■ **Arbeitsauftrag**:
Schreiben Sie aus dem folgenden Text über das Dunkel-Experiment alles von „Dann kommt ein“ bis hinunter zu „könnten was sehen.“ wortgetreu nieder.

■ **Vorgegebener Text**:
In der Regel gibt es im Alltag viele Lichtquellen auch abends und nachts, die dann noch eine Orientierung möglich machen.

Wenn die aber nicht da sind, dann löst das in mir etwas aus.

Und hier in diesem Dunkel-Experiment werde ich damit konfrontiert.

 

Bloß nicht alleine zurückbleiben!

Ich höre die anderen nicht mehr!

Was ist, wenn es irgendwo steil bergab geht?

Und ständig ziehe ich den Kopf ein, als wäre ich in einem Keller oder so.

 

Da höre ich wieder Bernds Stimme. „Rechts an mir vorbei!“ gibt er eine kurze Anweisung. Einzig meine Ohren ahnen, wo rechts an Bernd vorbei ist.

 

Das „Blickst-du-was?“ Experiment

 

Dann kommt ein kleines Experiment. Wir sollen ausprobieren, ob sich unsere Augen schon an die Dunkelheit gewöhnt haben. Also einfach mal mit der Hand vor den Augen hin und her winken.

„Sehe ich da nicht was?“ denke ich. Und schon wird etwas Erleichterung in mir spürbar. Mit der Zeit wird es hier also doch einfacher, man kann wenigstens Schatten sehen, denke ich.

Da kommt schon Bernds Erklärung aus dem off: Nein, man kann nichts sehen. Das Gehirn spielt uns das vor. Sodass wir wirklich glauben, wir könnten was sehen.

 

Später müssen wir noch über die Fußgängerampel. Die ist rot, so hören wir.

Als das gleichmäßige Klackern plötzlich ganz schnell wird, ist grün. Und wir wissen: Jetzt nix wie los!

Ah, die Bordsteinkante!

Eine aus der Gruppe ist tatsächlich gegen ein Auto gelaufen.

Und ich hoffe, dass es einfach endlich vorbei ist, das Dunkel-Experiment.

 

Smalltalk in der Dunkel-Bar

 

Fast geschafft!

Wir stehen mit Bernd in der Dunkel-Bar und können noch ein Getränk bei ihm bestellen. Ich taste nach zwei Münzen in der Tasche. Und strecke sie der Hand entgegen, dort wo ich sie vermute.

Alles krass! Nicht einmal das Getränk kann ich sehen. Schmeckt aber wie bestellt.

 

Bernd erzählt aus seinem Leben. Sobald er aus dem Haus geht, ist er hochkonzentriert. Die E-scooter machen ihm zu schaffen. Sie liegen einfach rum. Zweimal ist er schon über einen gestürzt.

Zuhause hat alles seine Ordnung. Haustür aufschließen, zwei Schritte bis zur Treppe, Wohnungstür öffnen, den Stock anlehnen.

Bernd sieht mit den Händen und sagt: Im Dunkeln sind die Sehenden blind und wir Blinden sind die Sehenden.

Smalltalk in der Dunkel-Bar. Ich versuche noch, mein Thema unterzubringen: Angst in völliger Dunkelheit.

Für Bernd kein Problem. Weil es immer so ist. Den Unterschied zwischen Licht und Finsternis kann er nicht kennen.

■ **Gegebenes Material**:

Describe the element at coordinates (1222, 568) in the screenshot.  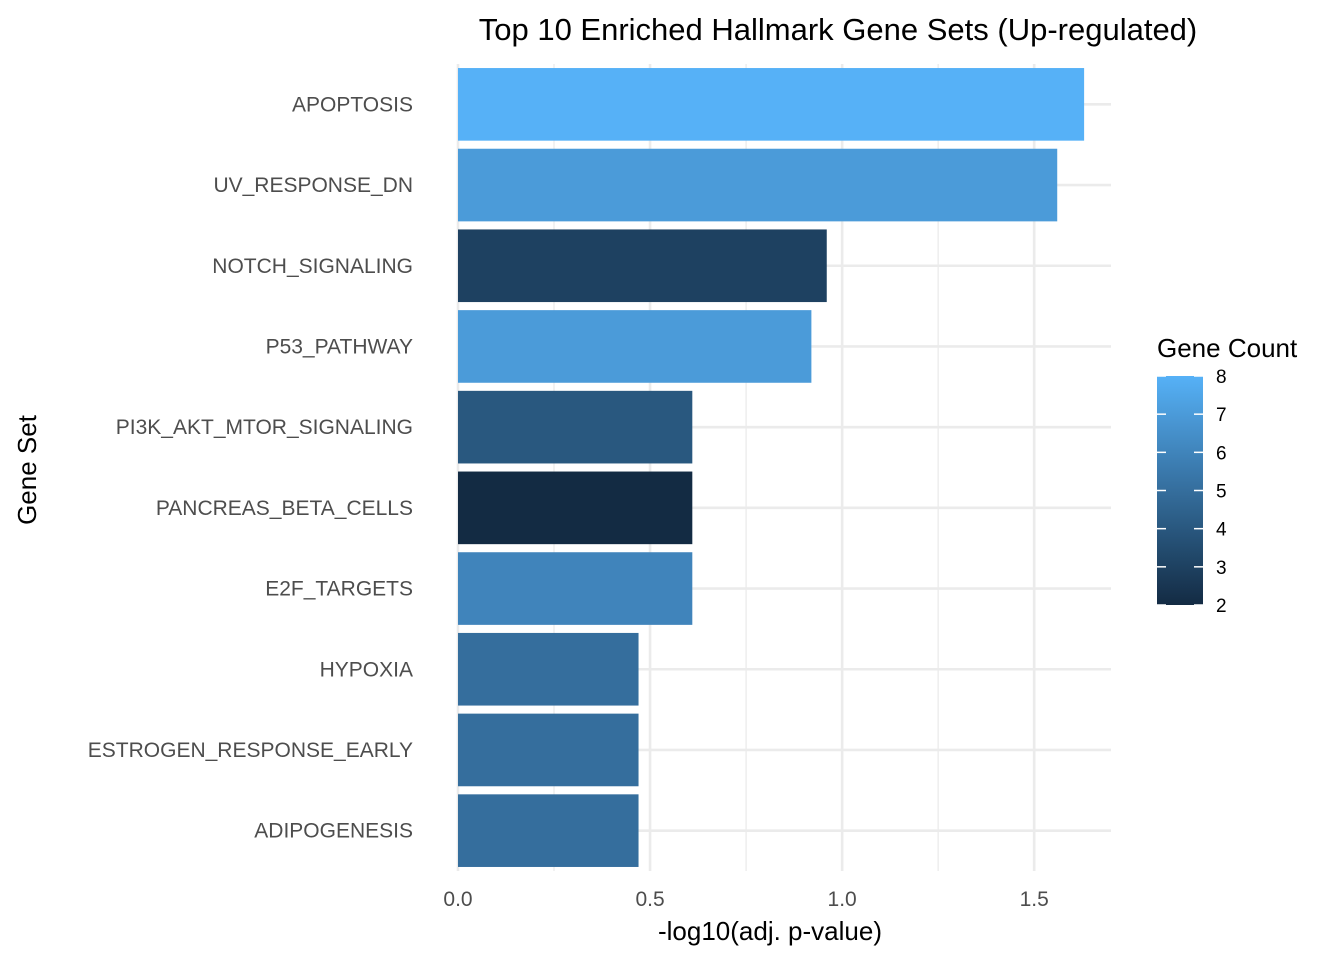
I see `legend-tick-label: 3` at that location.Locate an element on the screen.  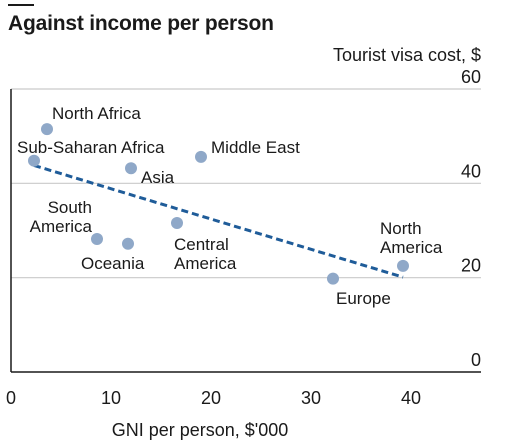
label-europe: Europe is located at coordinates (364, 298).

■ **Schriftliche Antwort**:
Dann kommt ein kleines Experiment. Wir sollen ausprobieren, ob sich unsere Augen schon an die Dunkelheit gewöhnt haben. Also einfach mal mit der Hand vor den Augen hin und her winken.

„Sehe ich da nicht was?“ denke ich. Und schon wird etwas Erleichterung in mir spürbar. Mit der Zeit wird es hier also doch einfacher, man kann wenigstens Schatten sehen, denke ich.

Da kommt schon Bernds Erklärung aus dem off: Nein, man kann nichts sehen. Das Gehirn spielt uns das vor. Sodass wir wirklich glauben, wir könnten was sehen.